**AUFGABENSTELLUNG:**
Geben Sie den Artikel über den Musiker Chancha Via Circuito vollständig und wortgetreu wieder.

**VORLIEGENDER TEXT:**
'''

Musiker Chancha Via Circuito: Vom Friseursalon ins Laboratorium
Der Argentinier Chancha Via Circuito arbeitet auf seinem Album „La Estrella“ mit abenteuerlustigen Künstlern. Das klingt angenehm verhuscht.
Was wurde eigentlich aus der unabhängigen Plattenfirma ZZK? Gegen Ende der Nullerjahre gab es um das aus einer gleichnamigen Veranstaltungsreihe in Buenos Aires hervorgegangene Label einen ziemlichen Hype unter den nach vorne schauenden Clubtänzern in den hedonistischen Metropolen der Welt. Künstler*innen wie El Remolón, Frikstailers und Axel Krygier konnten mit ihrer Musik immer wieder auch in Europa Punkte sammeln, und man erwartete, dass sich diese klanglichen Ideen Schritt für Schritt im digitalen Club-Mainstream einnisten würden.
Dass es nicht so kam, lag vielleicht auch daran, dass plötzlich die kolumbianische Metropole Bogotá in Südamerika die Meinungsführerschaft übernahm, mit einer Reihe mächtiger, gleichermaßen live wie im Club hinreißender Formationen wie Systema Solar, Bomba Estéreo und Sidestepper.

'''

**BEREITGESTELLTES MATERIAL:**
'''

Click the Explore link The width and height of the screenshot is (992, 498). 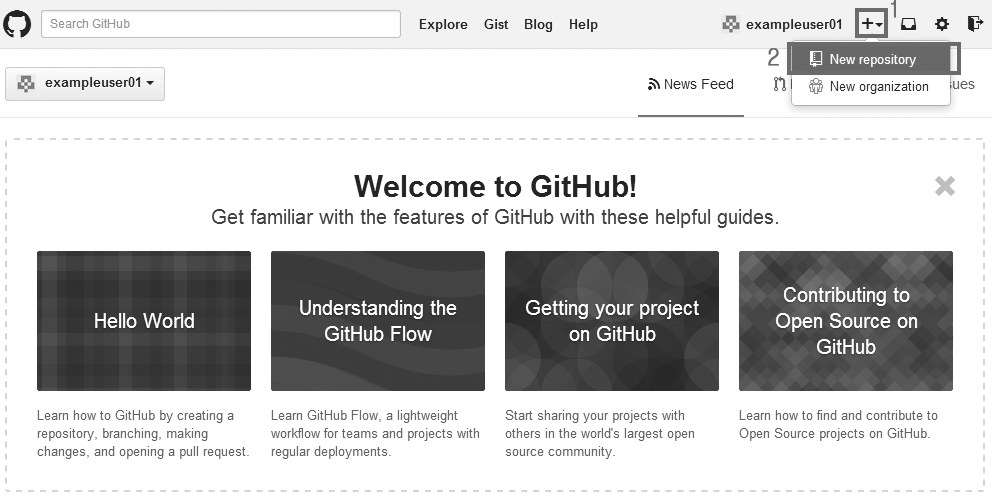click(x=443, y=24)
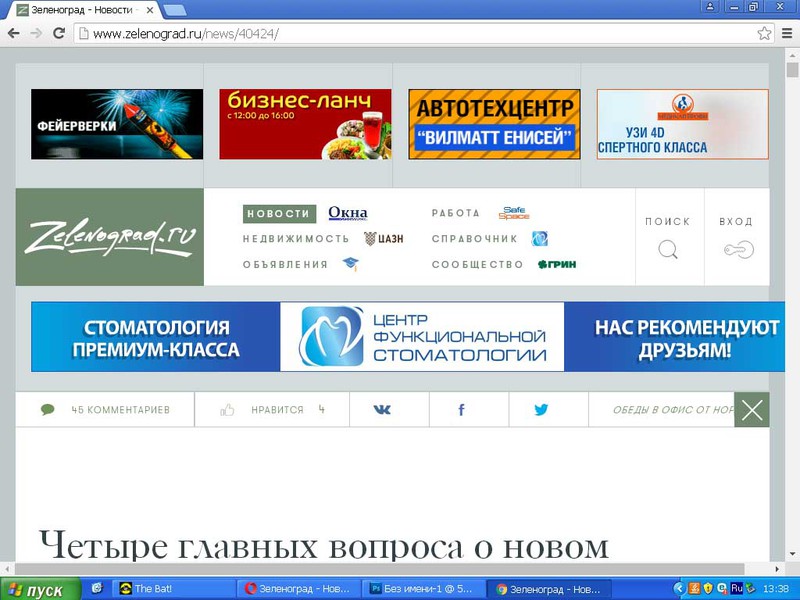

'''
'''

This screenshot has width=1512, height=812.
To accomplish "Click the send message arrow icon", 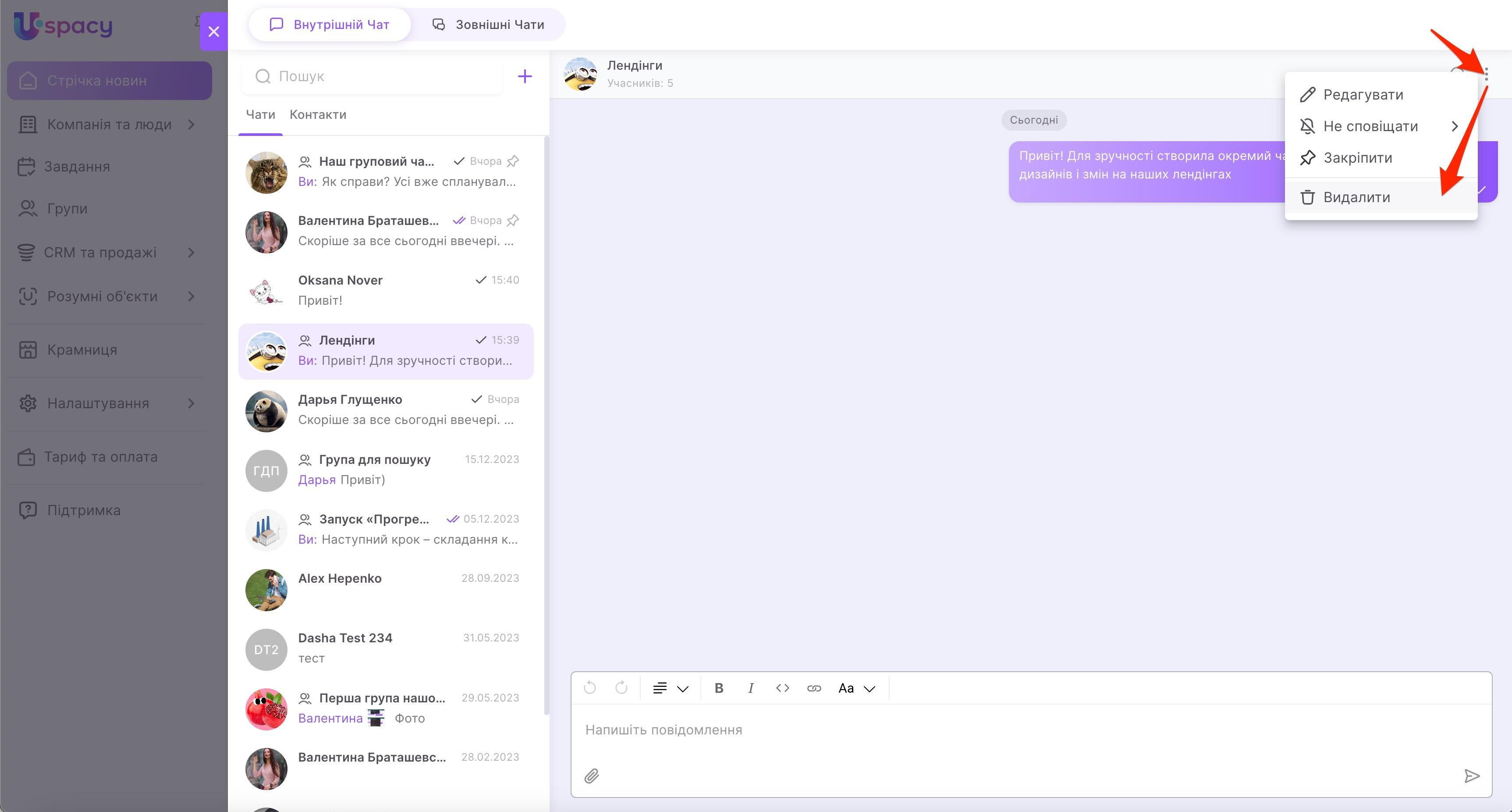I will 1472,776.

'''
'''

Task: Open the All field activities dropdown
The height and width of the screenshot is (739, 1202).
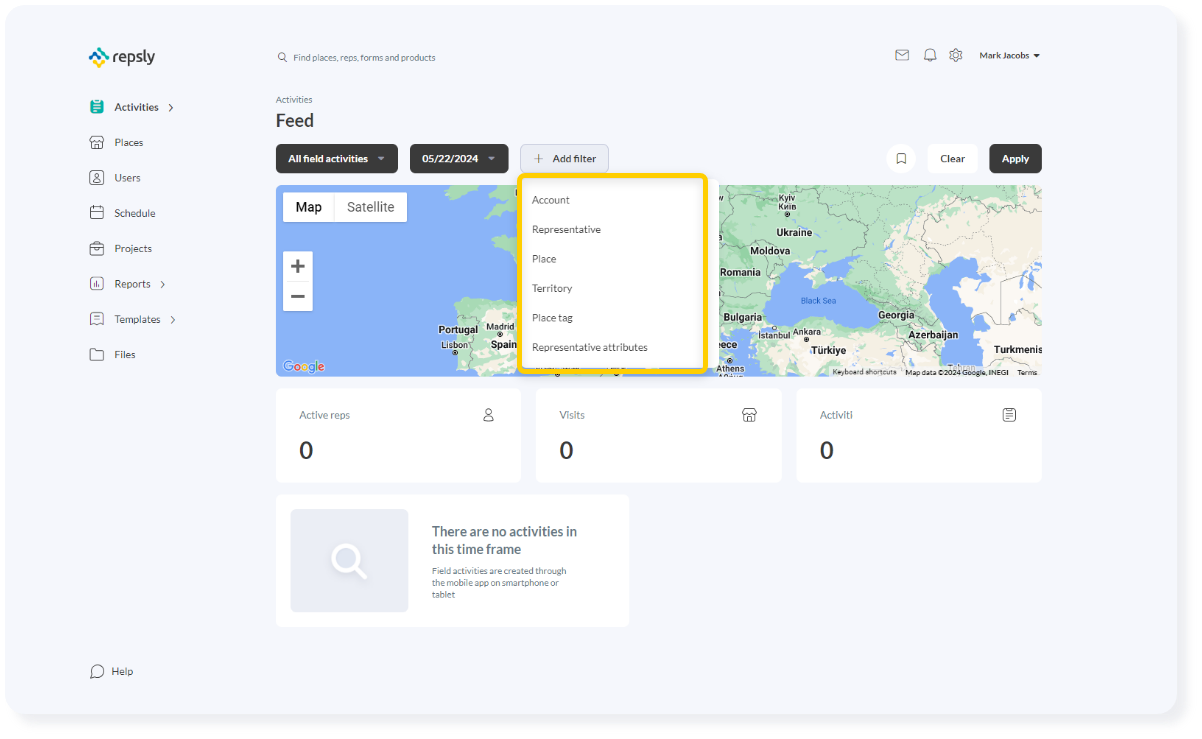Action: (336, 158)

'''

**MUSTERLÖSUNG:**
Musiker Chancha Via Circuito: Vom Friseursalon ins Laboratorium
Der Argentinier Chancha Via Circuito arbeitet auf seinem Album „La Estrella“ mit abenteuerlustigen Künstlern. Das klingt angenehm verhuscht.
Was wurde eigentlich aus der unabhängigen Plattenfirma ZZK? Gegen Ende der Nullerjahre gab es um das aus einer gleichnamigen Veranstaltungsreihe in Buenos Aires hervorgegangene Label einen ziemlichen Hype unter den nach vorne schauenden Clubtänzern in den hedonistischen Metropolen der Welt. Künstler*innen wie El Remolón, Frikstailers und Axel Krygier konnten mit ihrer Musik immer wieder auch in Europa Punkte sammeln, und man erwartete, dass sich diese klanglichen Ideen Schritt für Schritt im digitalen Club-Mainstream einnisten würden.
Dass es nicht so kam, lag vielleicht auch daran, dass plötzlich die kolumbianische Metropole Bogotá in Südamerika die Meinungsführerschaft übernahm, mit einer Reihe mächtiger, gleichermaßen live wie im Club hinreißender Formationen wie Systema Solar, Bomba Estéreo und Sidestepper.